Stock Markets Rally as Gold and Oil Stutter
After consecutive sessions of oil and gold rising and stocks sliding, yesterday bucked the trend.
After soaring past $2,000 an ounce on Tuesday, spot gold looked set to break its all-time high of $2,072.50, which was set in August 2020. However, yesterday, the precious metal retreated back below $2,000, ending the session 2.8% lower and wiping out all of Tuesday’s gains in the process.
We saw a similar situation with crude oil. After several days of gains, where it looked like both Brent and WTI crude were destined to record new all-time highs, both dropped sharply.
WTI crude ended the session almost 12% lower, whilst Brent closed 13% lower, in oil’s biggest single-day plunge since the early days of the pandemic in 2020. Both benchmarks have managed to recover some of their losses this morning.
This slump in oil prices came as concerns regarding restricted supply were eased by various factors.
Prices dropped sharply yesterday after the United Arab Emirates’ (UAE) ambassador to Washington yesterday said that his country would be encouraging OPEC (of which they are a member) to consider raising oil output. However, following these comments, the UAE energy minister took to Twitter to reconfirm the country’s commitment to the existing agreement amongst OPEC+ members.
These comments followed news that the US were moving to ease sanctions on Venezuelan oil and were closer to reaching an agreement with Iran over reviving the nuclear deal, both of which could result in more oil supply for the global market.
As oil and gold prices cooled, stock markets rallied across Europe and North America. In the US, financial and tech shares soared to lead the main Wall Street indices higher. The Dow Jones, S&P 500 and Nasdaq Composite gained 2%, 2.57% and 3.59% respectively.
Spiralling energy prices combined with the anticipation that the Federal Reserve will hike interest rates next week in an attempt to rein in high inflation have sparked fears of a prolonged economic downturn.
Therefore, the news of a potential increase in oil supply helped ease investor concern, as lower energy costs will lower input costs for companies and, hopefully, boost consumer sentiment.
Two industries which reacted particularly well to yesterday’s oil price slump were banking and airlines.
Banks’ profits are positively correlated with the overall health of the economy and so share prices had come under pressure in recent sessions on fears of an economic downturn.
For example, prior to yesterday’s session, since the start of February, Bank of America share price had fallen by 16.4%. Yesterday, however, Bank of America closed the session with a gain of 6.35% with other big name banks recording similar gains.
Likewise, rising oil prices had caused airlines to suffer in the stock markets recently, as fuel costs account for around 30% of an airline’s operating costs.
The drop in oil prices was, therefore, well received by investors and airline stocks received a boost in the market.
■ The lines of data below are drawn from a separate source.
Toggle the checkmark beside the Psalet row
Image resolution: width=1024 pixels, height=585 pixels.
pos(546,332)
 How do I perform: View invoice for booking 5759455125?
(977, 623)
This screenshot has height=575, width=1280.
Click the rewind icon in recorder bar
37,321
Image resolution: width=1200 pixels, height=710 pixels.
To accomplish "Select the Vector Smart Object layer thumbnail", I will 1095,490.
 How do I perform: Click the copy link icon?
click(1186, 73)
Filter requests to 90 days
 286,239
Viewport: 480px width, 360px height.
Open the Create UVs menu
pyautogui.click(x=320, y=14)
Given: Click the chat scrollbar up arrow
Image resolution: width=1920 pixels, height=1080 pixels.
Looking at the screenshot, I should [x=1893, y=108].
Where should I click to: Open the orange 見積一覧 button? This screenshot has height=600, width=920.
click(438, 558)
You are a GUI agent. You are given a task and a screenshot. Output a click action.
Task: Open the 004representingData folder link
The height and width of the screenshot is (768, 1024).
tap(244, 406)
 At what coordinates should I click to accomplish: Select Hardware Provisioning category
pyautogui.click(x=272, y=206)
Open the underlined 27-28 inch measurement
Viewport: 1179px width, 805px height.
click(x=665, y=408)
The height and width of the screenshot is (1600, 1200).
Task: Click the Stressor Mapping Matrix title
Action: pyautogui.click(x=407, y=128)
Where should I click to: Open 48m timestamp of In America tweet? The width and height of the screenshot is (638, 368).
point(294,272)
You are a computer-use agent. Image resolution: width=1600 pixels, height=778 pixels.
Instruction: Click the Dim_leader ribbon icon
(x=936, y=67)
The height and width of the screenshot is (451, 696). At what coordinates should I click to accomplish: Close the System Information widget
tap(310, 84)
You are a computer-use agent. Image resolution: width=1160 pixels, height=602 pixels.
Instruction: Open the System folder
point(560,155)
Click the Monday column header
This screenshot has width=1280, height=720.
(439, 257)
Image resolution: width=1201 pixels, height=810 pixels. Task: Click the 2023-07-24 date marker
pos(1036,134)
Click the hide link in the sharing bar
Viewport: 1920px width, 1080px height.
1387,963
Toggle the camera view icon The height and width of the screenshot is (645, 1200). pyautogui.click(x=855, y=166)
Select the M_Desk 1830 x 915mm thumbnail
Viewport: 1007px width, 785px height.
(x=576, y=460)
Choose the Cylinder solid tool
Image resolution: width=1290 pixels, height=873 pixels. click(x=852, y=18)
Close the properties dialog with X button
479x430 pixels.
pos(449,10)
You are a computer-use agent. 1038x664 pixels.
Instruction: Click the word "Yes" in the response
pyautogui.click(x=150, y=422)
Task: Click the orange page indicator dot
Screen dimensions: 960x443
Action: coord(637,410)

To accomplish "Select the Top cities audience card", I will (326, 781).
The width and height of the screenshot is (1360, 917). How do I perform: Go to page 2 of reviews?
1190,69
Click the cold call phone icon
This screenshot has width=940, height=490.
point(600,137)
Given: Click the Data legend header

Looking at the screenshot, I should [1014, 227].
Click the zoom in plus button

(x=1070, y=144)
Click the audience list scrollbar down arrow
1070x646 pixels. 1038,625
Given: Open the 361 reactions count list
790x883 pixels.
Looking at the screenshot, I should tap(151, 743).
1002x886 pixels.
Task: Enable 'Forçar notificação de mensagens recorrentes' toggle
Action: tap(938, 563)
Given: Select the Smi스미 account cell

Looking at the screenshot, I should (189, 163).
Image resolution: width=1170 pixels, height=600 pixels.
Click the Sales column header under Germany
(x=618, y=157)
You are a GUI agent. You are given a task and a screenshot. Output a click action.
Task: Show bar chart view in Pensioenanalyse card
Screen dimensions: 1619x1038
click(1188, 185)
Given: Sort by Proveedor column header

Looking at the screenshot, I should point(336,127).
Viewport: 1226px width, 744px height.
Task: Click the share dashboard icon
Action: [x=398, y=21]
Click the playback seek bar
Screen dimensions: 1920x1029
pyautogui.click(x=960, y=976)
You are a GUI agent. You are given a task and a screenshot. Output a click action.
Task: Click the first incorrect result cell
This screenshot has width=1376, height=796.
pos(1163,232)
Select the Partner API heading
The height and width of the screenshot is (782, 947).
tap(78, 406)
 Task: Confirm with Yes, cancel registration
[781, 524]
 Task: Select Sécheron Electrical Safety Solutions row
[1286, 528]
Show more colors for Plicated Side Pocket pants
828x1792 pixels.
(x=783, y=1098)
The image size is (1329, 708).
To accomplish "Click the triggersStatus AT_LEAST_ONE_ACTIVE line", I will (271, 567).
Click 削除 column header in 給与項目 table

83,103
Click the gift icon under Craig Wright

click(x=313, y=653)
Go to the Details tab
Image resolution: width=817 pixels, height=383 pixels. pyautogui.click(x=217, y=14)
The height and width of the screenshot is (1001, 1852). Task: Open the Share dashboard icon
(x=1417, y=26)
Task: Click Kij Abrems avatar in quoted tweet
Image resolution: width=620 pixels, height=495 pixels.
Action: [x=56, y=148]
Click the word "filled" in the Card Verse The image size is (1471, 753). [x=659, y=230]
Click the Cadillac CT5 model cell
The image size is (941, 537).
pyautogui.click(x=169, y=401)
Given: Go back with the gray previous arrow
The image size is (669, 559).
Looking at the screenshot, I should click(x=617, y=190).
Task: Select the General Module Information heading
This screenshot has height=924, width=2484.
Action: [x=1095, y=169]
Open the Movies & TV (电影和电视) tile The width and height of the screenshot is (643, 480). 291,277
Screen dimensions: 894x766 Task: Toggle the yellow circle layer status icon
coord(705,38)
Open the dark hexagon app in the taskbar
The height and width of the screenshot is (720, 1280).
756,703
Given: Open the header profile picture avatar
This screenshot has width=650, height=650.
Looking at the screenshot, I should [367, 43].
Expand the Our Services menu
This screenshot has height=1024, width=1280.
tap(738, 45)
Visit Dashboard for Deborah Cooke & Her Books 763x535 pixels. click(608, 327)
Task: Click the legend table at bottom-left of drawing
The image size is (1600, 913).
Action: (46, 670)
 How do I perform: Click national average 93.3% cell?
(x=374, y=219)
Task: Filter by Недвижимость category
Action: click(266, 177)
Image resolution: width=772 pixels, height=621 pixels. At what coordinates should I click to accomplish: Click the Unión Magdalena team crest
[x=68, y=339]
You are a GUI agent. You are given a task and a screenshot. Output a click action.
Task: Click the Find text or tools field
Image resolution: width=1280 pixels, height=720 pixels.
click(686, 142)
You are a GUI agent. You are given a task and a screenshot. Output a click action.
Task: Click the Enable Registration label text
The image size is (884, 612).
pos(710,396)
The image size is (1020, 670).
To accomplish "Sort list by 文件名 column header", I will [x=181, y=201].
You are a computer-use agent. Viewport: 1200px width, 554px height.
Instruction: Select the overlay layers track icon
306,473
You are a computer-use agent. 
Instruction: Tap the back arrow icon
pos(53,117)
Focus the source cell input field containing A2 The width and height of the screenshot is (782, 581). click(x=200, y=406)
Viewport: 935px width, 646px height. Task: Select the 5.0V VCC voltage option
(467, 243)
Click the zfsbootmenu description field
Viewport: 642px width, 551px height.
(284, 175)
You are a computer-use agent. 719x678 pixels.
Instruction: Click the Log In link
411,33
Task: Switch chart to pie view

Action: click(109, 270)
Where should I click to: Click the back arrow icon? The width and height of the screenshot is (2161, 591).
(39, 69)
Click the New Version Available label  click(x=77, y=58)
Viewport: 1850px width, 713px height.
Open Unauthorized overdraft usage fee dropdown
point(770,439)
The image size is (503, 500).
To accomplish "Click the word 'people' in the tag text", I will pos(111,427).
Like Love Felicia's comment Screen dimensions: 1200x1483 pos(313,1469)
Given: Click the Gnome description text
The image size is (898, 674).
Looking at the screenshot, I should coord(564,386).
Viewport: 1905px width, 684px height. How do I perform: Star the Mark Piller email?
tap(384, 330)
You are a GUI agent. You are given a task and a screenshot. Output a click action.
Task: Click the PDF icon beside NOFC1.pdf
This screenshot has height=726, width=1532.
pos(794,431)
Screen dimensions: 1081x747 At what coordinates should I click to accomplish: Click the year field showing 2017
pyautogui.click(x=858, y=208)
Amongst the best performers in the airline industry yesterday was United Airlines, whose share price surged 8.27% and continued to rise in after-hours trading.
Investors will want to keep an eye on oil prices in the coming days, weeks and months, as they will continue to have an impact on the financial markets and the situation is constantly changing.
Today, the European Central Bank (ECB) will announce the outcome of its most recent policy meeting and, whilst interest rates are expected to remain unchanged, investors will be looking for any signs of how current geopolitical issues will affect monetary policy.
Furthermore, ahead of the Fed’s own policy meeting next week, the latest US Consumer Price Index (CPI) figures are scheduled to be released this afternoon. Whilst these figures won’t show the full impact of the recent rise in oil prices, investors will be watching closely.
If inflation is reported higher than expected, then the Fed may be forced to consider a higher rate rise than the 25 basis points currently expected.